7As remunerative work moved out of the home following the Industrial Revolution, the workplace was structured on the assumption that full‐time workers (assumed to be male) had a full‐time wife at home. Despite the fact that in the twenty‐first century only a minority of families conform to this division of labor, wages and workplace practices still reflect this assumption. In 2004, women who worked full‐time year‐round earned a median wage of $31,223, while men earned $40,798, a ratio of 76.5 percent. This was up from 65.2 percent in 1987 but is still a significant gap (Institute for Women’s Policy Research 2005). In addition, most workplaces continue to have inflexible hours and allow little time off to attend to pressing family matters.

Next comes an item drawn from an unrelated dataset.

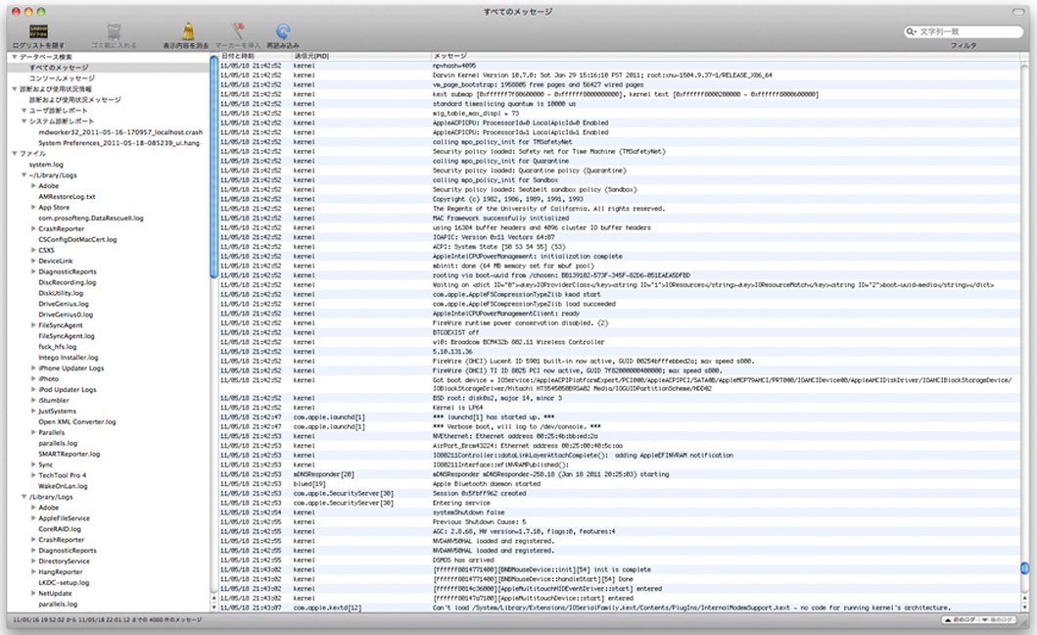Expand the CrashReporter folder under ~/Library/Logs
Image resolution: width=1037 pixels, height=635 pixels.
pyautogui.click(x=33, y=228)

8Depending on how much child care they hire others to do, the rich deprive themselves of some of the learning and growth that adults derive from taking care of children and may, in turn, deprive those they hire of the ability to take care of their own children.
9American law is not monolithic on the question of whether deprivation of a parent‐child relationship deserves governmental recognition. Although workers’ compensation laws require no compensation for workers whose reproductive systems are damaged by workplace toxins, the Supreme Court held in Bragdon v. Abbot (524 U.S. 624 [1998]) that a biological dysfunction that hinders reproduction is a disability under the Americans with Disabilities Act of 1990 (U.S. Public Law 101‐336, 104 Stat. 327 [1990], 42 U.S.C. 12101 et seq.).
10A summary of legal developments since UAW v. Johnson Controls, Inc. can be found in Hoeksma (2005).
11On the public dimension of private troubles, see Mills (1959).